Лиса так внимательно слушает, что почти не моргает. Лиса спокойна, очень спокойна, как будто ее ничем не удивить, даже лесом. Когда я заканчиваю, чай совсем холодный и слишком крепкий: пакетик так и остался в чашке.
Лиса закуривает:
– Знаешь, почему круто быть волчонком? Потому что все волчата однажды вырастают в больших злых волков. Злость – дар, надо просто научиться направлять ее в нужную сторону. Ты сам знаешь в какую, правда? – Желтые глаза странно мерцают.
«Сколько бы мы ни мешались с людьми, волчью кровь из наших вен не вымоешь», – звучит далеким эхом голос тети Айнуры.
Вдруг становится ясно, что делать. Мне страшно и весело – так чувствуешь себя, когда решаешь впервые прыгнуть с тарзанки в быструю реку, когда ложишься между рельсами 7 и замираешь под грохочущим поездом, и часть тебя уверена, что это конец, точно коне0ц, а другая еще никогда не ощущала себя такой живой.
«Злость – дар, надо просто научиться направлять ее в нужную сторону».

Первое, что вижу, – не отца, а его тень на полу кухни.
– Когда матери дома нет, ужин на тебе, Юрий. Мы это уже обсуждали. И вот я прихожу с работы, а тут никого, на плите – пусто. Тебе что, нравится, когда наказывают?
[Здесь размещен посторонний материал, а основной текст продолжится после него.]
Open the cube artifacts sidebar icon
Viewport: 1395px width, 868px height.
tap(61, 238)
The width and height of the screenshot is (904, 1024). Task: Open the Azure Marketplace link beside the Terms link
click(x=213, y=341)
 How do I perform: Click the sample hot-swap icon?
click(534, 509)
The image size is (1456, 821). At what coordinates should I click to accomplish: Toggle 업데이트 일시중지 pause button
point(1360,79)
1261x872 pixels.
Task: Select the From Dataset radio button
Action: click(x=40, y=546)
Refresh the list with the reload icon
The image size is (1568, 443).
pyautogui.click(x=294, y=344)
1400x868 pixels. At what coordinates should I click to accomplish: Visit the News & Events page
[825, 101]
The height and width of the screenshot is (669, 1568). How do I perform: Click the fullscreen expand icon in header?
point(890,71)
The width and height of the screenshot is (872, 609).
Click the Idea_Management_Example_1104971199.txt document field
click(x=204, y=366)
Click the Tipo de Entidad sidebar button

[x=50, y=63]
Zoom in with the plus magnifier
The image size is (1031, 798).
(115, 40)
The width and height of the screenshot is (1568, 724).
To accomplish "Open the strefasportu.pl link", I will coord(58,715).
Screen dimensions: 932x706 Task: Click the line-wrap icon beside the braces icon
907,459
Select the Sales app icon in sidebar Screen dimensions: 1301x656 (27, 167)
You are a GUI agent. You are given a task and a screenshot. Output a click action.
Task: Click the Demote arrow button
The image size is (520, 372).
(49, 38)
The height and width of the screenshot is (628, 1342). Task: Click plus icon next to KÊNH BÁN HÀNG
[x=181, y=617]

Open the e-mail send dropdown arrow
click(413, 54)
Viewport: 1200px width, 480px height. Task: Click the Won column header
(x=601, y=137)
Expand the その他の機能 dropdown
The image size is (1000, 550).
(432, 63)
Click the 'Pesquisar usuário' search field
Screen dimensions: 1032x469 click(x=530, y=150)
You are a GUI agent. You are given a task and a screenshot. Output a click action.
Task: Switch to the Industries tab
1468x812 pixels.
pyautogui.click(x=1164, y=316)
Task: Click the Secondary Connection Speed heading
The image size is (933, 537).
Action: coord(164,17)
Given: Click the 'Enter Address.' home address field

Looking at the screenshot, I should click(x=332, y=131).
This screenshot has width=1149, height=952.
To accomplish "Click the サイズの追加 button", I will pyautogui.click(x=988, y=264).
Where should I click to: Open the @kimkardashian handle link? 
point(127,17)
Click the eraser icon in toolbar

Нравится доводить меня, да? – спрашивает так, как будто заранее знает ответ. Просто хочет удостовериться, что и я знаю.
Отец вздыхает. Стук сердца эхом отдается сначала в ушах, потом – во всем теле, словно теперь и в позвоночнике, и в пальцах, везде – по крошечному сердцу, словно я – человек-колокол, человек-звук, человек-страх.
Отец говорит что‐то про очередное разочарование, про мою бесполезность, про мать, которая больна по моей «милости». Перед тем как наказать, он любит поболтать.
Сколько еще будет таких вечеров, дней, ночей? Если бы только знать сколько. Тогда было бы легче, тогда можно было бы выдержать все. А так – зачем? Зачем отказываться от Жени? Зачем бояться, если это ничего не изменит?
Что‐то рвется наружу, что‐то хочет встать на колени, умолять нас не трогать, чему‐то давно пора заткнуться, заткнуться, заткнуться!
– Значит, так, Юрий: если я узнаю, что ты опоздал, потому что снова гулял с этой твоей Женей…
«Знаешь, почему круто быть волчонком? Потому что все волчата однажды вырастают в больших злых волков».
Исчезает все, кроме звериного и яростного, хочется не плакать – а рычать, не умолять – а выть, царапать и кусать. Что‐то заперто внутри, мои губы – наконец только мои, и они врут так естественно, словно им это не впервой.